With everything highlighted, you can copy with Ctrl+C (Cmd+C on Mac). Now this text can be pasted directly into your spreadsheet software, such as Excel or Numbers. Spreadsheet software is not necessarily required. You may be able to massage the data in a simple text file, or even paste it directly into BatchGeo.
For this example, there are a few artifacts from Wikipedia references remaining, as well as some highly formatted text, so we want to do some cleanup. Rather than use the shortcut to paste (Ctrl+V in Windows or Cmd+V on Mac), go to the edit menu and choose Paste Special. This will provide the option for Text, which will be the unformatted text.
There’s still a little cleanup left to do. In the next section we'll show how to do that using Excel.
Clean the Wikipedia data
With the tallest buildings data stored in an Excel document, we can make a few tweaks before submitting the data to BatchGeo. For example, the data begins on the second row, so we could remove the first row entirely if we want to be especially clean with our data. This will help us sort it if we want to explore the data before unlocking the geographic elements using BatchGeo.

• [Problem 1]
Answer these questions using the guide to copying and cleaning the Wikipedia data above:
(a) What keyboard shortcut copies the highlighted text on a Mac?
(b) Which option from the edit menu should be chosen instead of the paste shortcut?
(c) On which row does the tallest buildings data begin?
• [Problem 2]
In the guide to copying and cleaning the Wikipedia data above, reproduce word for word the stretch from "Clean the Wikipedia" through "elements using BatchGeo.".

• [Extracted material]
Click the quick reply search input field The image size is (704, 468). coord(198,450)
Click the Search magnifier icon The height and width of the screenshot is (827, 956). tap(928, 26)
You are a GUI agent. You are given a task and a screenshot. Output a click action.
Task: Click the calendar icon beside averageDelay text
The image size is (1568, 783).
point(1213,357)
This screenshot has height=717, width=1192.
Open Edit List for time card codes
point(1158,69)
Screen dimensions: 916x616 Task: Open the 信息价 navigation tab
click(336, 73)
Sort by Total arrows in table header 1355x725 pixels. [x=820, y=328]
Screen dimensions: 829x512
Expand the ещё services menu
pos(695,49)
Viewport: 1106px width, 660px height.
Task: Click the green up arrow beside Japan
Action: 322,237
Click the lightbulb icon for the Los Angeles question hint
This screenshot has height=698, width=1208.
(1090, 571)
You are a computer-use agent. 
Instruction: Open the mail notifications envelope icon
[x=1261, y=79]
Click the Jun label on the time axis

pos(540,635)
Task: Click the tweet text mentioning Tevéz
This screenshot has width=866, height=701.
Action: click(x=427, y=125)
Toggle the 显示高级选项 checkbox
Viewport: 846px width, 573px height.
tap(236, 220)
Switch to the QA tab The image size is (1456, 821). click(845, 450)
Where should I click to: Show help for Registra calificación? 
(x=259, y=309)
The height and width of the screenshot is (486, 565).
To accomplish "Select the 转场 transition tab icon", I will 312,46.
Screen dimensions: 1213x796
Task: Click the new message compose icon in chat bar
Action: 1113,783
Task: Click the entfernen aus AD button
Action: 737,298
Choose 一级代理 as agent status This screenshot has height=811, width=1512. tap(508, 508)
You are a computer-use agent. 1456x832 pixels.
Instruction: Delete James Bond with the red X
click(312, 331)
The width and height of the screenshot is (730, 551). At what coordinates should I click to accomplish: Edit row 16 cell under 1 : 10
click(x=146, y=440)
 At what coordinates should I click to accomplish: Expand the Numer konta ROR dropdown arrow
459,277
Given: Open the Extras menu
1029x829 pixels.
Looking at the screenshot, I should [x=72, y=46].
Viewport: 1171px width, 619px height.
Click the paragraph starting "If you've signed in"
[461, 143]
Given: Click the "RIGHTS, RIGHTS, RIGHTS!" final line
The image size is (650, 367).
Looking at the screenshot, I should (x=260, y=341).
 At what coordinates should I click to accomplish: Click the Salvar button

• [Written solution 1]
(a) Cmd+C
(b) Paste Special
(c) The second row

• [Written solution 2]
Clean the Wikipedia data
With the tallest buildings data stored in an Excel document, we can make a few tweaks before submitting the data to BatchGeo. For example, the data begins on the second row, so we could remove the first row entirely if we want to be especially clean with our data. This will help us sort it if we want to explore the data before unlocking the geographic elements using BatchGeo.